I'm starting out 2020 with a plan to be a little more rigorous about how I approach my side projects. That includes publicly writing about the details of what I'm working on to both share what I've learned and also to hold myself somewhat accountable.
With that being said, some of my general goals for 2020 include:
- Getting more experience with computer vision applications to balance my machine learning knowledge, which up to this point has mostly focused on natural language applications
- Gaining better understanding of the process involved in building custom electronics and hardware
- Re-visiting a failed side project from 2018 (more on that below)
My 2020 project is to build a cheap camera-based depth sensing system that can create detailed 3D point clouds, accurately measure distance, detect motion and do simple object identification and classification.
A few years ago I was looking for a side project to keep me challenged and, through equal parts hubris and ignorance, decided that building an “AI-powered Robot” was something I could knock out in a few months on my spare time. I'm a software developer and I have been working on machine learning projects for several years, so I figured once I did the easy part of putting together the hardware (some sensors, some motors, some wheels) the rest would just be writing some awesome software to control it all. Let's just say it didn't go as planned.
After reading up on some electronics basics and several trips to Micro Center, I did end up with an ugly box on wheels with a camera that could control two servo motors and drive around. The project failed (as in, I gave up) when I tried to incorporate sensors to measure the distance to obstacles. Most of the DIY obstacle-avoidance robots I came across used a combination of either ultrasonic or infrared sensors, depending on the use case, and the better ones had arrays of sensors and used arbitrary “averaging” algorithms to account for sensor noise and bad data created due to the angle at which various surfaces of an obstacle were placed in relation to the robot.
I remember sitting in front of my disassembled wannabe-robot, trying yet again to figure out which of the half-dozen wires for the ultrasonic sensor was not hooked up properly, and thinking to myself: “WTF! There has to be a better way."
I order to consider this project a be success, I want to end up with a system that:
- Uses cheap off-the-shelf cameras
- Can be built for a lot less than comparable stereo cameras, time-of-flight (TOF) cameras or LIDAR systems
- Creates a simple and abstracted API that is not tied to specific hardware or the microcontroller used to interact with it
- Is preferably plug and play to avoid circuit board wiring
As far as specific capabilities and features, considering the use case (DIY robot for home/office), I think it would be important that the system can:
- accurately measure distances to multiple objects and know if any obstacle are in the way (for path finding)
- detect motion (for tracking, object detection, etc)
- identify categories of objects a robot is likely to encounter in a home/office environment, such as people, faces, animals, furniture, etc.

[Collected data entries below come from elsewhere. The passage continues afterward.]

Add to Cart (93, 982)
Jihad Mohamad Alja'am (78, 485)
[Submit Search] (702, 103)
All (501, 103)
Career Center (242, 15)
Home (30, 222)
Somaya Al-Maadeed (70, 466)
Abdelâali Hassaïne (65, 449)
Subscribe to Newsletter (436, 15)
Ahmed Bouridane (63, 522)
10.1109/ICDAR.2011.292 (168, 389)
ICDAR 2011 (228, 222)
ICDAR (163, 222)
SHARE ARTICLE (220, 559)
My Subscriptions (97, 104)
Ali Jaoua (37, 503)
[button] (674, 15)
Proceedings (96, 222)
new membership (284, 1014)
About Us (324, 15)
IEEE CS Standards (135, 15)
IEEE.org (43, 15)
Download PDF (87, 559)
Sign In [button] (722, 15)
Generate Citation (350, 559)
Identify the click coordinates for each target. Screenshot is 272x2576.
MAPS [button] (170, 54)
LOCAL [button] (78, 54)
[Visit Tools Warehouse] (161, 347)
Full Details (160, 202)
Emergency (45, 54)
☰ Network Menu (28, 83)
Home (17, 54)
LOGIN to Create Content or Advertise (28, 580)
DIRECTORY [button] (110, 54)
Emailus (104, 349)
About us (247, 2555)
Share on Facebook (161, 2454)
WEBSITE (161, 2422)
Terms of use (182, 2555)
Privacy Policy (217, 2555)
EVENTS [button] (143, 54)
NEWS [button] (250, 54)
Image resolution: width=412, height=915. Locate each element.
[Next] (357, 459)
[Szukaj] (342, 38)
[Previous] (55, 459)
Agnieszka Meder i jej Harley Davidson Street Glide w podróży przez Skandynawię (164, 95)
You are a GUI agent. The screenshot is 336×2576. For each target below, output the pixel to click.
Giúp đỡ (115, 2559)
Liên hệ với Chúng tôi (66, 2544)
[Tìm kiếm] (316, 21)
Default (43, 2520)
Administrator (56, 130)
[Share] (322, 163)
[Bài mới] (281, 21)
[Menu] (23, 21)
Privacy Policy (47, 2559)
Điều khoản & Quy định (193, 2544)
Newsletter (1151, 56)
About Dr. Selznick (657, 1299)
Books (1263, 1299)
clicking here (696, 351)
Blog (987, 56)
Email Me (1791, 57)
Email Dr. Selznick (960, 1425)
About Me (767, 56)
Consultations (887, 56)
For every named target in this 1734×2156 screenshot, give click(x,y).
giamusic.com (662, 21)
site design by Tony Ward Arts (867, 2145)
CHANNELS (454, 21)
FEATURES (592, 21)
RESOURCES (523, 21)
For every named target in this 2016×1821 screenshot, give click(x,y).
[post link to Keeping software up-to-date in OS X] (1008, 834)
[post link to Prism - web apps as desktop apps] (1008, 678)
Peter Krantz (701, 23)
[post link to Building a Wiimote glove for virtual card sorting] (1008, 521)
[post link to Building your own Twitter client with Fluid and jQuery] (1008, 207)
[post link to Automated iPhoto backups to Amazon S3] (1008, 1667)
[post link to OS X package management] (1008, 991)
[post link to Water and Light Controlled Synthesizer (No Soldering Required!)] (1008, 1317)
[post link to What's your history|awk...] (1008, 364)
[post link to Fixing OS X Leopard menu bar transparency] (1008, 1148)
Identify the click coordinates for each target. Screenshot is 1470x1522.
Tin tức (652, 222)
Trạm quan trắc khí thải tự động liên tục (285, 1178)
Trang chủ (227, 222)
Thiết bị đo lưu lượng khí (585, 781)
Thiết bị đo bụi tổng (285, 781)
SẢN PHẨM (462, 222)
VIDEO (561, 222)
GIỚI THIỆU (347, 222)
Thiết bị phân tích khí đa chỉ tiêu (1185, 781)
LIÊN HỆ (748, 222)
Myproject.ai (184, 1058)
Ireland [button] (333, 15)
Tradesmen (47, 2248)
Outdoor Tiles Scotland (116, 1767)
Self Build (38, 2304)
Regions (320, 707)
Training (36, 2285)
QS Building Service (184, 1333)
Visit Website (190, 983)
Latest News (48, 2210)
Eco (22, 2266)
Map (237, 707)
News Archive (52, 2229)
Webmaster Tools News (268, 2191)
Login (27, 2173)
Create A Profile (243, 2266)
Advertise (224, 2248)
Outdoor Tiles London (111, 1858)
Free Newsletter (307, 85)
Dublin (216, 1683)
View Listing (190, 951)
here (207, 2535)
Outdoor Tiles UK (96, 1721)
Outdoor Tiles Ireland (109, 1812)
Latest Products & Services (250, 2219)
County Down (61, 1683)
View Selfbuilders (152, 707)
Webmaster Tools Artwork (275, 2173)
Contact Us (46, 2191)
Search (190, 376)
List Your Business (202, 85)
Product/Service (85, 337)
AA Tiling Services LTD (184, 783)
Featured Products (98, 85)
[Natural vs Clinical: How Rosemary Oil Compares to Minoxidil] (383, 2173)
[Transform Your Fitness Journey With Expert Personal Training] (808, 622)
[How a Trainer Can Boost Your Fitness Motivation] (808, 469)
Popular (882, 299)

This list of specs and features is going to evolve once I get started on this project, but it should be good enough to act as a guiding principle and avoid significant compromises or feature creep.
I already have some ideas for how to implement some of the features, but for now I need to take a step back and do a deep dive into the computer vision literature to learn the best approaches for each of the specific capabilities.
Hardware & Design
While camera/hardware part of this projects is biased toward using cheap off-the-shelf components, I still plan on coming up something that ressambles a polished product. It should be something that, in terms of effort and complexity, falls somewhere between designing my own CMOS sensor and duct taping two webcams to a piece of wood.
I will provide projects updates and share what I learn as part of the research phase on this blog.